I didn't say that a valuable feminism could thrive or even be viable in capitalism though, I am trying to work out the relationship between various forms of feminism and capitalism.

In a sense, user I think your question is - which form of political and economic organisation has, could or does feminism thrive in? I don't think I can easily answer that question, but it does not mean the aims of feminism are null and void or that it cannot be answered. Plus, feminism is a broad church, so answering that question would rely on some form of consensus about what feminism is meant.

SummerflowerXx · 06/08/2017 14:42

Besides, does neoliberalism = capitalism?

Or would a social market economy also be capitalist?

user1498662042 · 06/08/2017 15:49

In a sense, user I think your question is - which form of political and economic organisation has, could or does feminism thrive in?

Yes, thank you - you put it more succinctly than I could.

but it does not mean the aims of feminism are null and void or that it cannot be answered

I hope I did not give the impression of suggesting otherwise.

Plus, feminism is a broad church, so answering that question would rely on some form of consensus about what feminism is meant.

Yes, and - this IS going to sound mansplainy - I think feminism being a broad church is perhaps the problem. I don't say that in order to suggest I understand what it's like to be a female victim of patriarchal injustice and explain to you all what you should do, but just to make a general point - one that could apply equally to any social justice movement: and that is without consensus you achieve nothing.

user1498662042 · 06/08/2017 15:52

Besides, does neoliberalism = capitalism?

Or would a social market economy also be capitalist?

Good point. Maybe we should drop the term capitalism, because as you suggest there are many different forms of capitalism, not all of which are bad. The problem is specifically rent based capitalism which insists on completely open markets.

user1498662042 · 06/08/2017 16:13

We - left liberals - really need to think of a new system. Because we can't go back to either communism or the Keynesian mixed economy of the post-war era, which is what people like Corbyn and Sanders would like to do. The conditions for it just no longer exist: all our manufacturing base has gone and the economy is irrevocably globalised. What we have now is a mix of property investment, financial speculation these big tech corporations like Google hoovering up vast amounts of the world's wealth while putting very little of it back in to the real economy of jobs and infrastructure. Maybe the answer is a new form of socialism involving things like UBI; or maybe a more enlightened, socilaised form of capitalism as you suggest.

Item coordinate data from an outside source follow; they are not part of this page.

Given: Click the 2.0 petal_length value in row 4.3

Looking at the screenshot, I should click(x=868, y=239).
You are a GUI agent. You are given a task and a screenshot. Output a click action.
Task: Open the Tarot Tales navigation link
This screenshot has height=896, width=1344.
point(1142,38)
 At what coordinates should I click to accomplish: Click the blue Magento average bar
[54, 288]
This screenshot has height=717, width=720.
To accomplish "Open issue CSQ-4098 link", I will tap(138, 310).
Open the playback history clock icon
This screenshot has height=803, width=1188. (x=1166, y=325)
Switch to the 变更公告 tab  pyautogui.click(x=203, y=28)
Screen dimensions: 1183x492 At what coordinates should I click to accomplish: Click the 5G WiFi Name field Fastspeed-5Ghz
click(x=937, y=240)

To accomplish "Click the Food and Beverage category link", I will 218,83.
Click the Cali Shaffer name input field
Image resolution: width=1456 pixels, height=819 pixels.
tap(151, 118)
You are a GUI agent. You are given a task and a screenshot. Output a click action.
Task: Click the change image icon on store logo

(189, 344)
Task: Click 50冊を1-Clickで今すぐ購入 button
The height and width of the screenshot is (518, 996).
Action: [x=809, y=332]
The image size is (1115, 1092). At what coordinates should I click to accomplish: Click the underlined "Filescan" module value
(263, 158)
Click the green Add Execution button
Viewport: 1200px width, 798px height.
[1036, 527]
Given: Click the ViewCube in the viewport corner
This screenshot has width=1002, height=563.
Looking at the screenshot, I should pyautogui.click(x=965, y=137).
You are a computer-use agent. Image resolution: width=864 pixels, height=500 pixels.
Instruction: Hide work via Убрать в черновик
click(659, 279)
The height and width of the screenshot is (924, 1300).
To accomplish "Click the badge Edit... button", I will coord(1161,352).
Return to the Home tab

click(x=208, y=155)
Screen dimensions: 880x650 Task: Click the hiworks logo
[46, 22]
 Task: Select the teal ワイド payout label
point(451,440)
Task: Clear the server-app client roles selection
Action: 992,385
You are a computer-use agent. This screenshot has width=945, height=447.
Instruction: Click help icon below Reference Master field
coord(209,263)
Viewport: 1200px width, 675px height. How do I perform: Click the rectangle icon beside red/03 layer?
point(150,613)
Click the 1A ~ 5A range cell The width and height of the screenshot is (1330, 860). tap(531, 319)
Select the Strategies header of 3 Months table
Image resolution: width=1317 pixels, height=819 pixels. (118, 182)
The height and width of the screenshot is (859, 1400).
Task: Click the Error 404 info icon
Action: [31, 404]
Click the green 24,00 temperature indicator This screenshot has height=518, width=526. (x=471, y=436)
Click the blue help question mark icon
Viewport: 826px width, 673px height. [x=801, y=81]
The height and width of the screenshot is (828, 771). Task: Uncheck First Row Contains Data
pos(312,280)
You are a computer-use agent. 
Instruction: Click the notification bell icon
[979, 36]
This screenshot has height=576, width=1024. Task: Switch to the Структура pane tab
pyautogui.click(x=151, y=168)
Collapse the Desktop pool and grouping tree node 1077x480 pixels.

The impact this economic crisis is having on gender relations is very strange. First of all, the trans and non-binary individual has emerged as a prominent cultural subject, which is actually very much in line with the values of capitalism: a fluid subject capable of constant reinvention. Secondly, the dominant masculine identity has changed, for the worst I think. In the past, there was the husband, the patriarch, the protector, the provider, the hero. In popular culture this was represented as the ‘strong and silent’ type (think Paul Newman). This male ideal might be problematic from a feminist perspective, but it has given way to something far worse: the man child. Now men in their thirties and forties are spending all their time sat at home playing video games and looking at porn while their wives are out working. Rust Belt America is full of these kind of men apparently - deprived of their jobs of old and stewing in resentment in a perpetual adolescence. Their hero - and ultimate manchild - is Donald Trump.